A block-sPLS-DA model integrating clinical and proteomic data revealed clear separation between participants with and without prediabetes. The clinical block comprised eight variables reflecting cardiometabolic status, whereas the proteomic block retained 45 proteins across two components. The heatmap shows pairwise Pearson correlations between selected serum proteins and clinical variables (Fig. 1). Vascular and age measures cluster together and share correlation patterns distinct from those of BMI and glycaemic parameters. A protein module including the ectodysplasin A2 receptor (EDA2R) and leiomodin 1 (LMOD1) correlates positively with age and vascular parameters, and inversely with GFR and HDL-C. Multivariable linear regression analyses were performed with selected vascular parameters as dependent variables and clinical covariates, together with proteins identified in Component 2, which are weakly related to clinical parameters and thus may represent novel biomarkers associated with prediabetes (Fig. 2).

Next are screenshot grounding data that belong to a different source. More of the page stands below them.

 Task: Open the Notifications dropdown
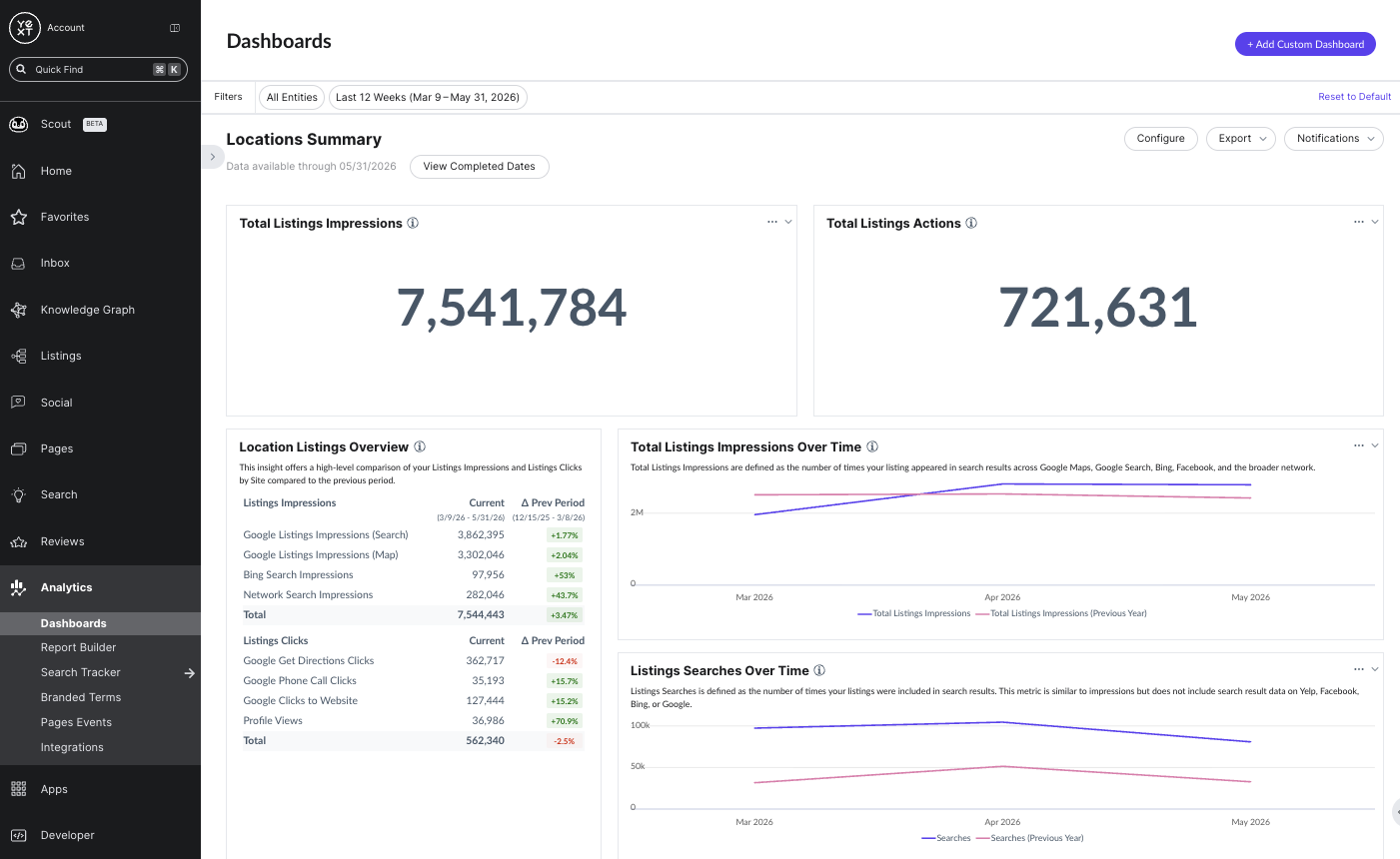tap(1334, 139)
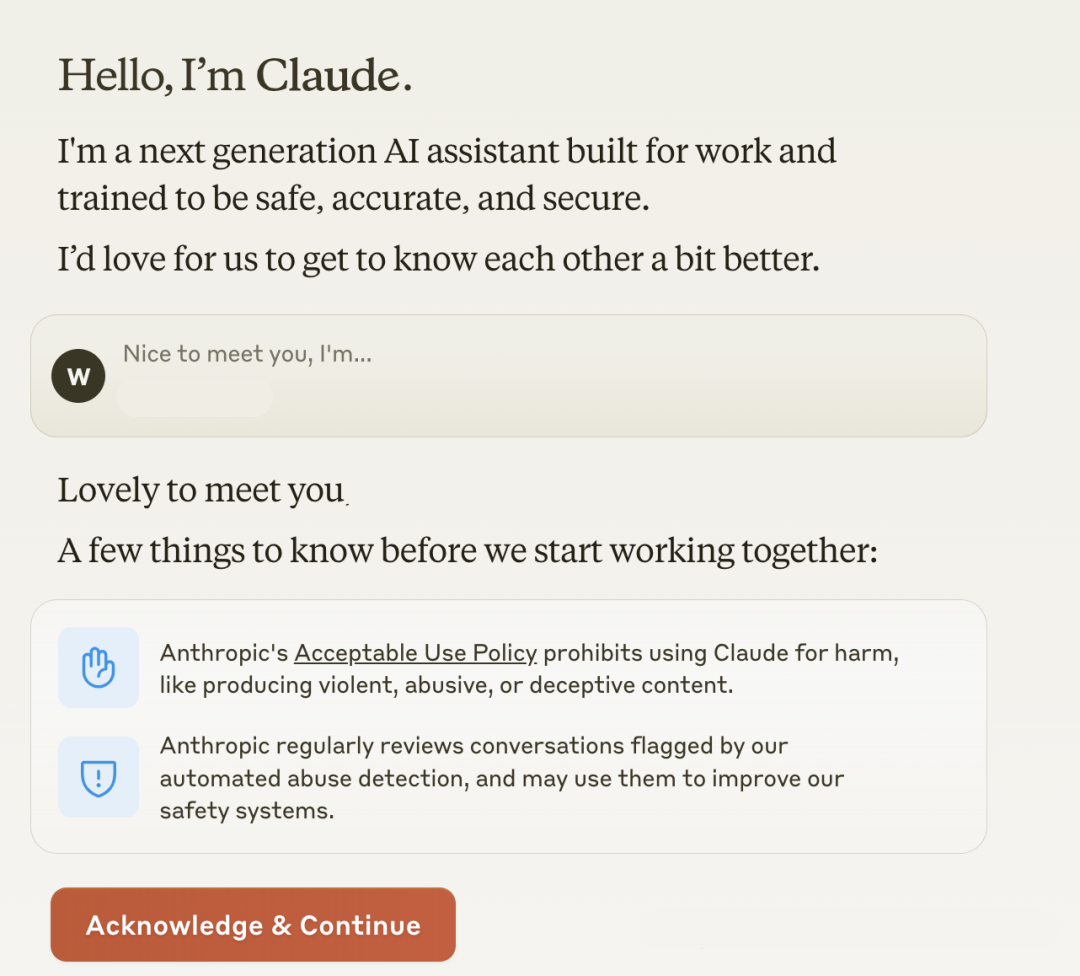This screenshot has height=976, width=1080.
Task: Click the "like producing violent, abusive" line
Action: click(446, 686)
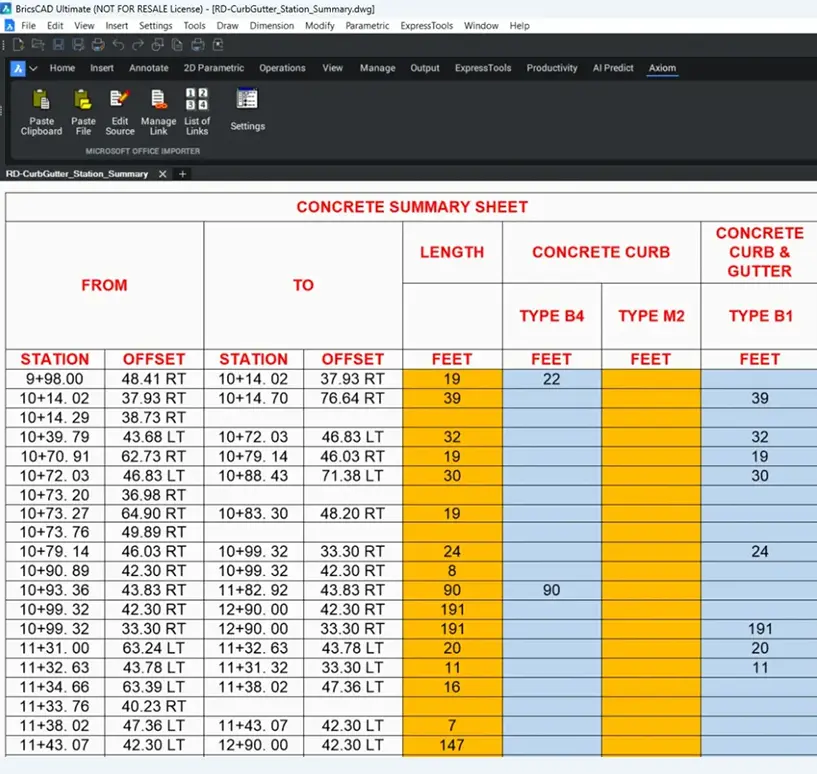Switch to the Productivity ribbon tab
This screenshot has height=774, width=817.
click(x=552, y=68)
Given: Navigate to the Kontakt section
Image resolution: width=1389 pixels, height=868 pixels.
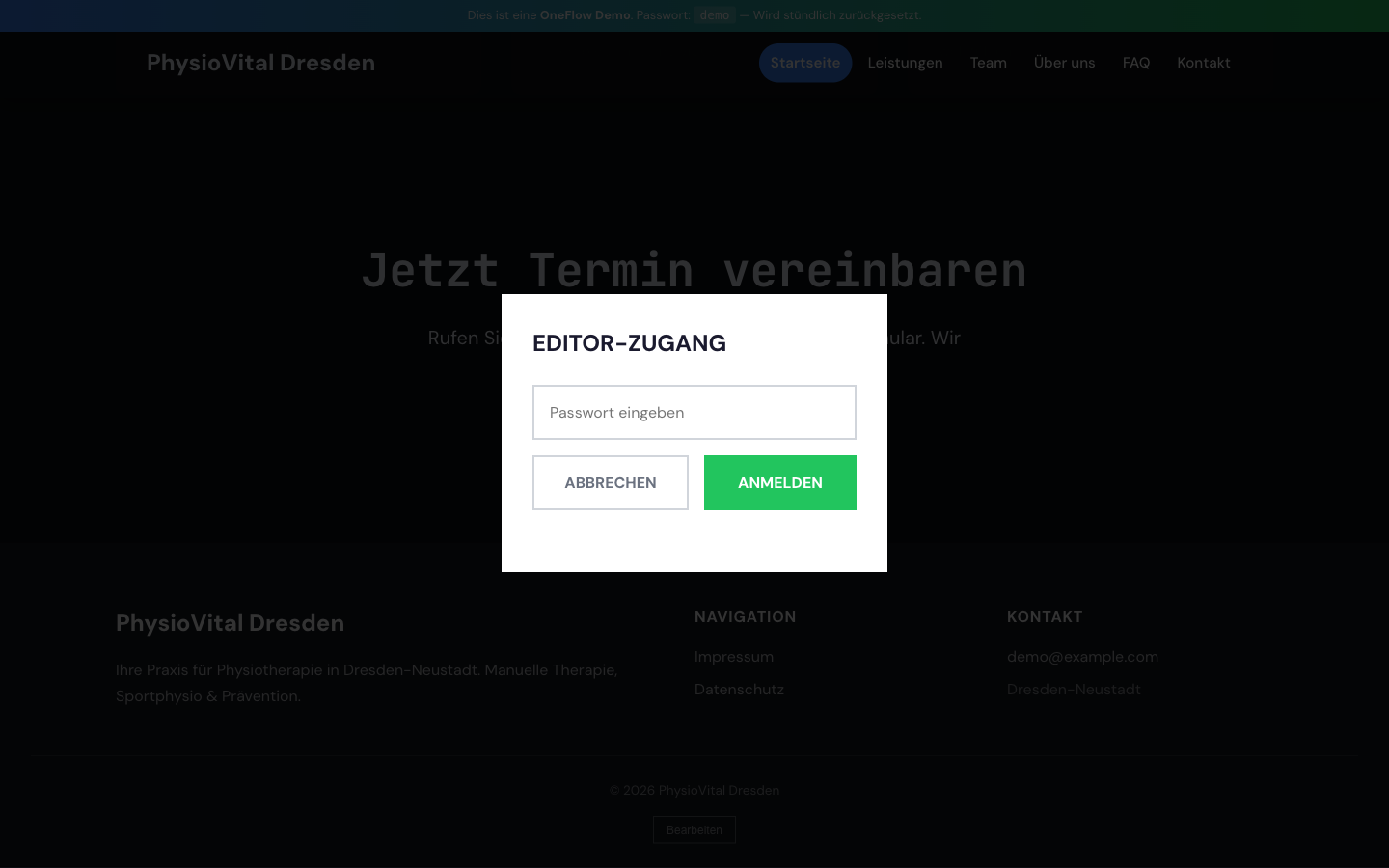Looking at the screenshot, I should [1204, 63].
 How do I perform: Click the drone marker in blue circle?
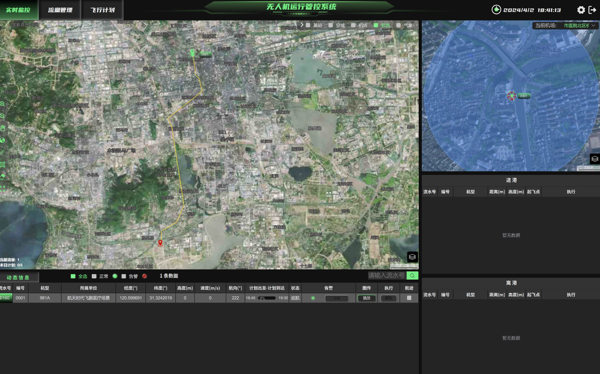[x=511, y=96]
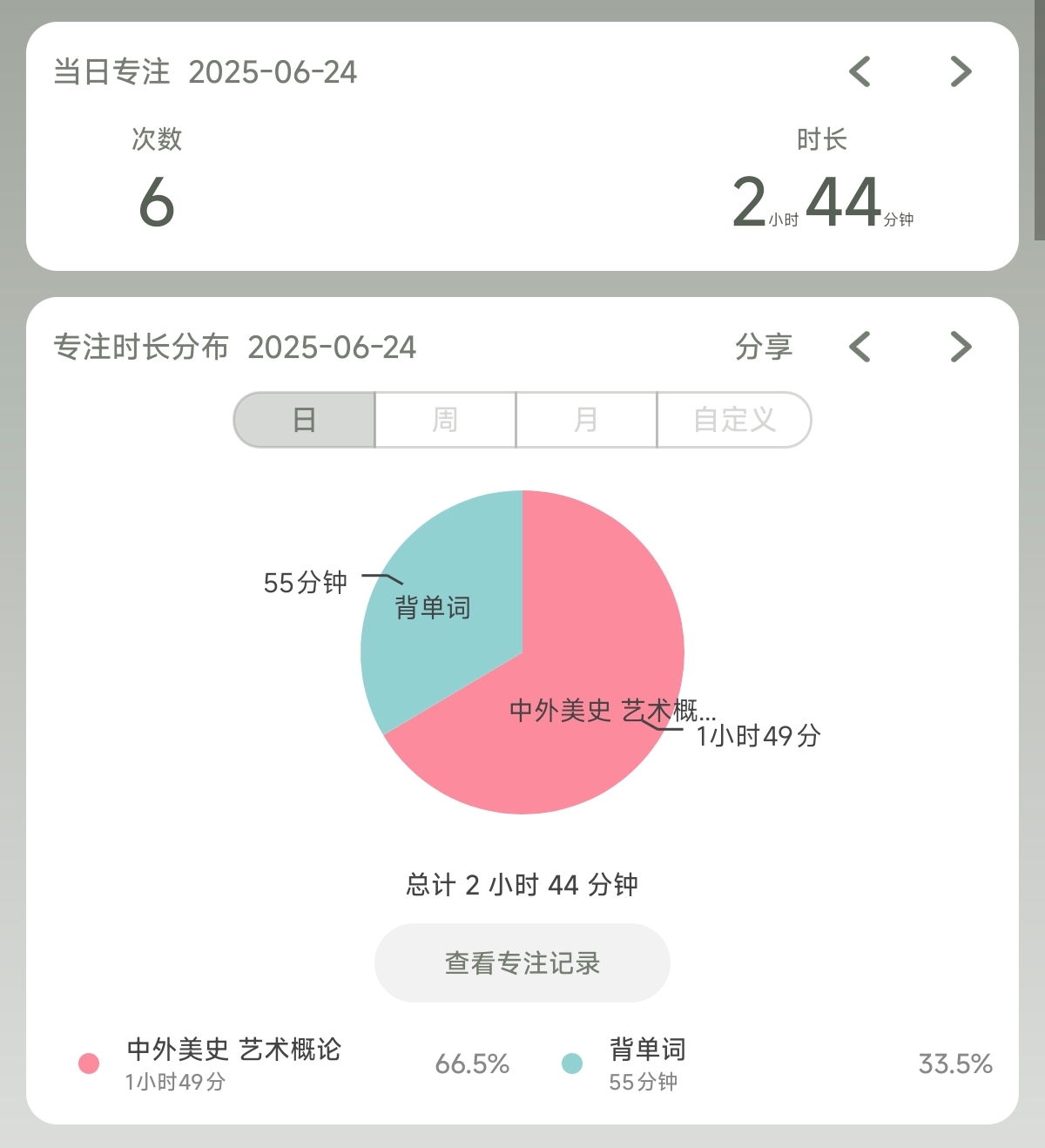
Task: Switch to the 周 week tab
Action: pyautogui.click(x=445, y=420)
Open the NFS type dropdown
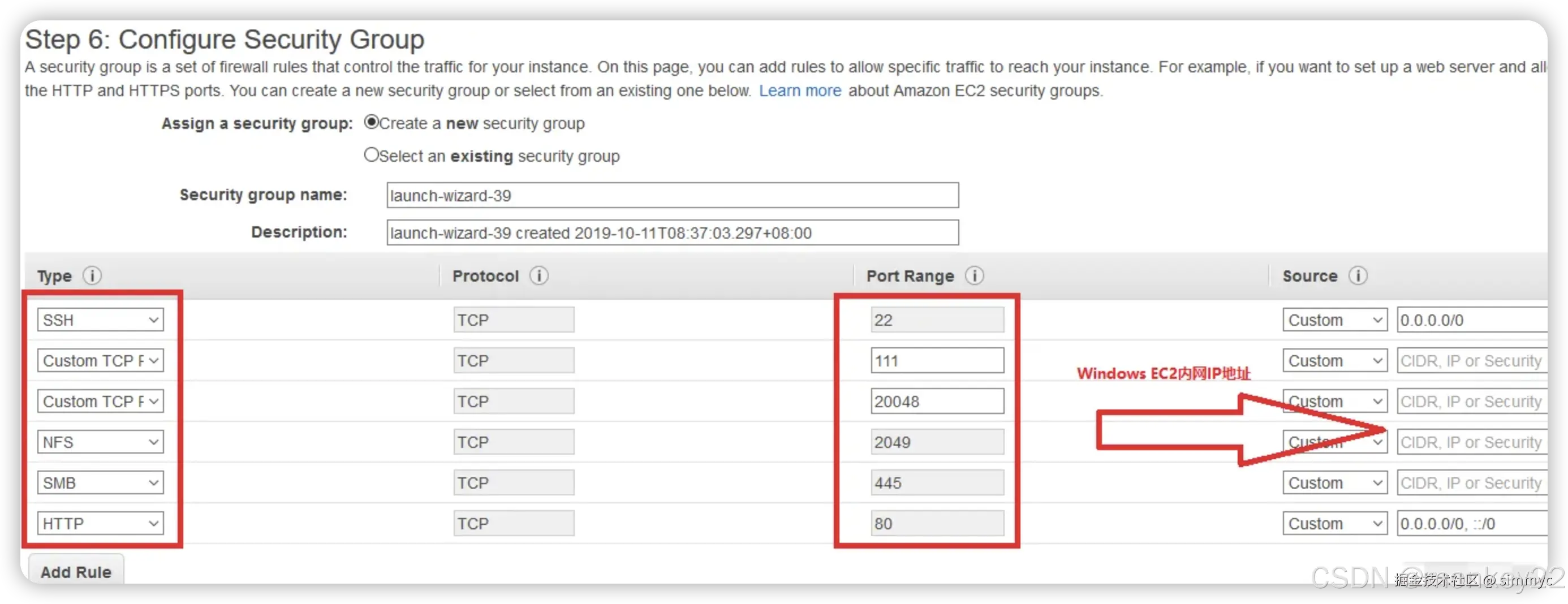Image resolution: width=1568 pixels, height=604 pixels. pos(101,442)
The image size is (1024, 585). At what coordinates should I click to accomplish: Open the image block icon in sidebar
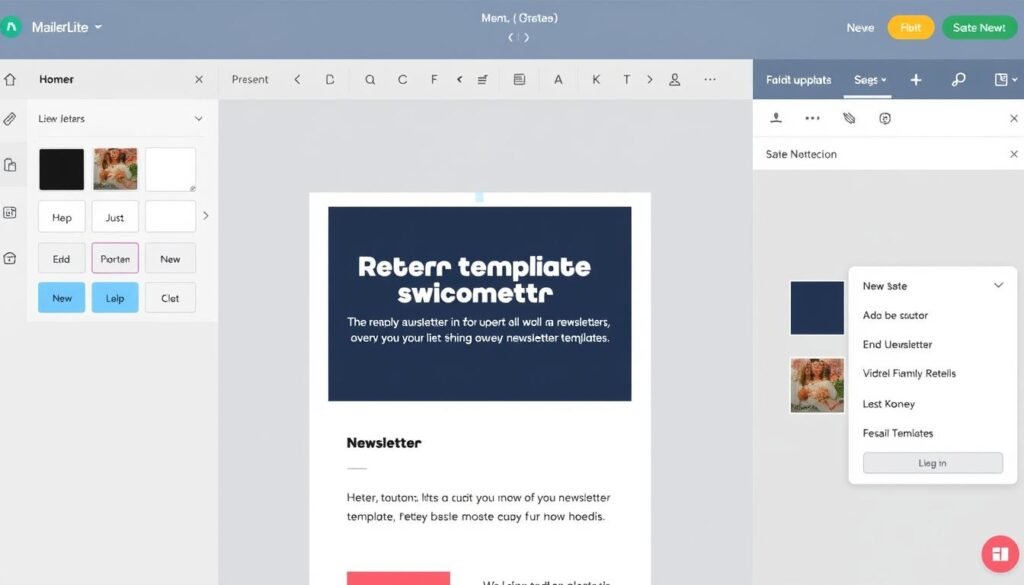coord(11,212)
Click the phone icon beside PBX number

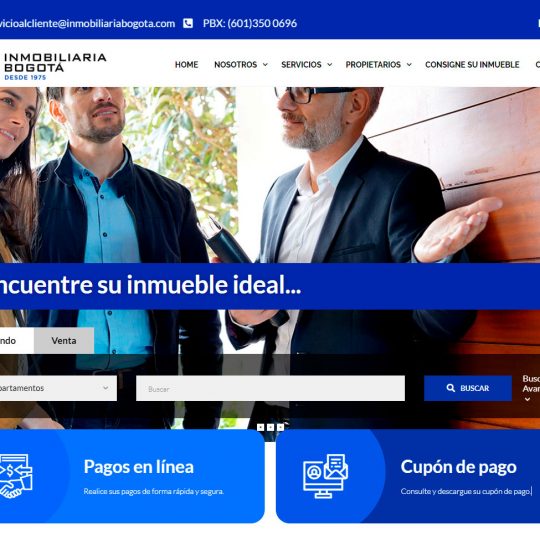(x=188, y=23)
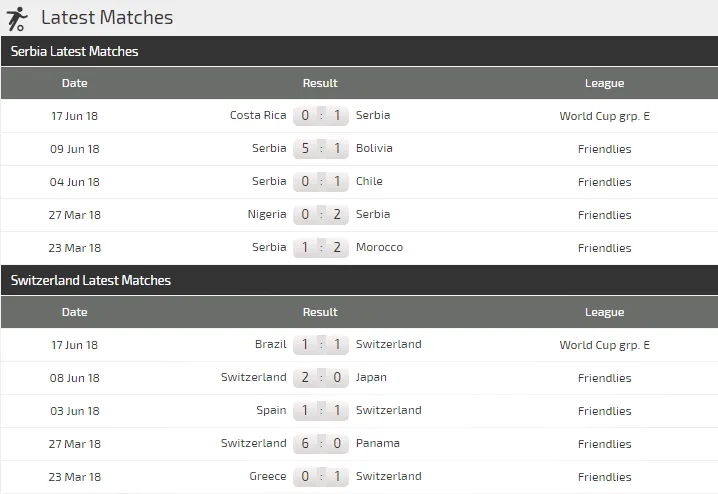Open the Costa Rica team link

pyautogui.click(x=258, y=115)
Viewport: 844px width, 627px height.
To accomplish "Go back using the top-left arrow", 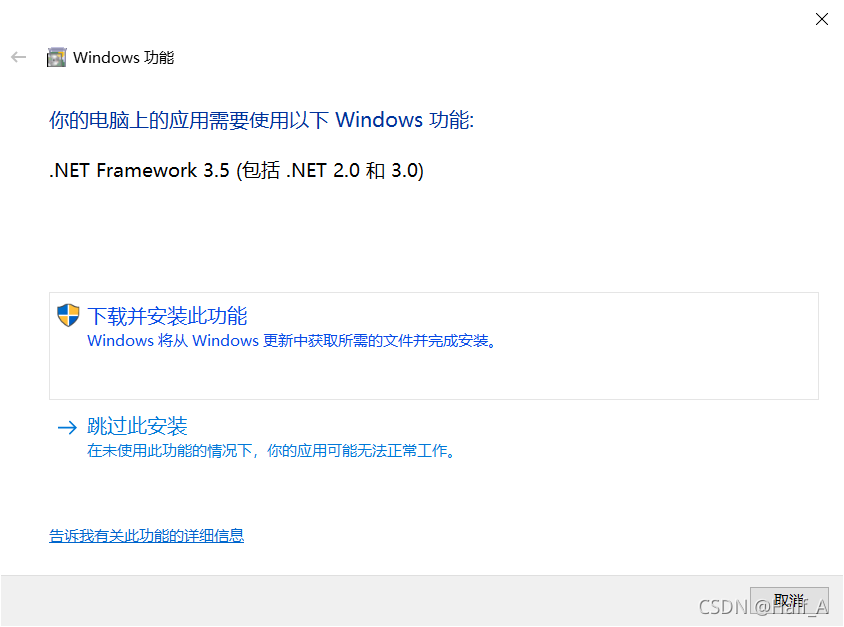I will click(19, 57).
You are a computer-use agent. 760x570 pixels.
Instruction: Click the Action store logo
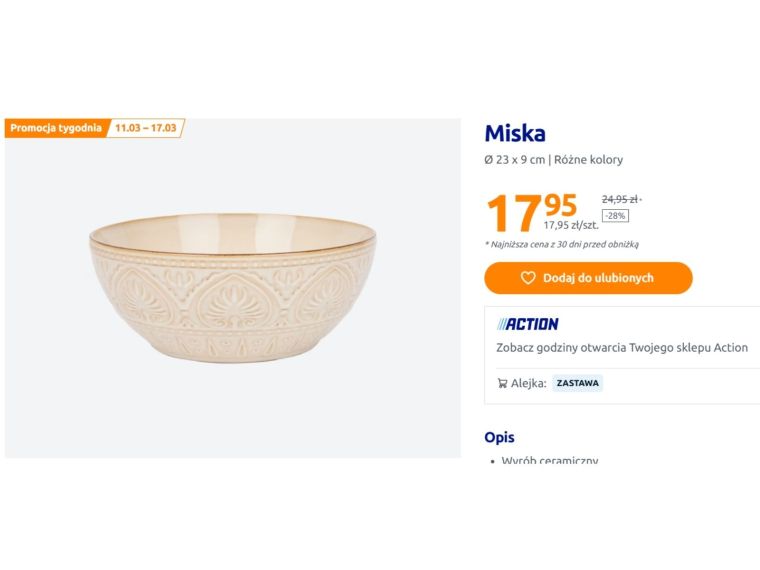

Expression of EDA2R (B = 0.05; P = 0.001), C16orf89 (B = 0.05; P = 0.001), and LMOD1 (B = 0.039; P = 0.016) was associated with increased IMT. Functional enrichment analysis of selected proteins revealed significant overrepresentation of proteins associated with synapse maturation.

Conclusion

An integrative block-sPLS-DA approach separated individuals with prediabetes from those without and revealed a proteomic signature independent of clinical covariates. Within this signature, the expression of LMOD1, EDA2R, and C16orf89 showed robust associations with atherosclerosis-related vascular traits. Enrichment analyses highlighted proteins involved in neuronal processes as candidate pathways linking early glucose disturbances with preclinical atherosclerosis.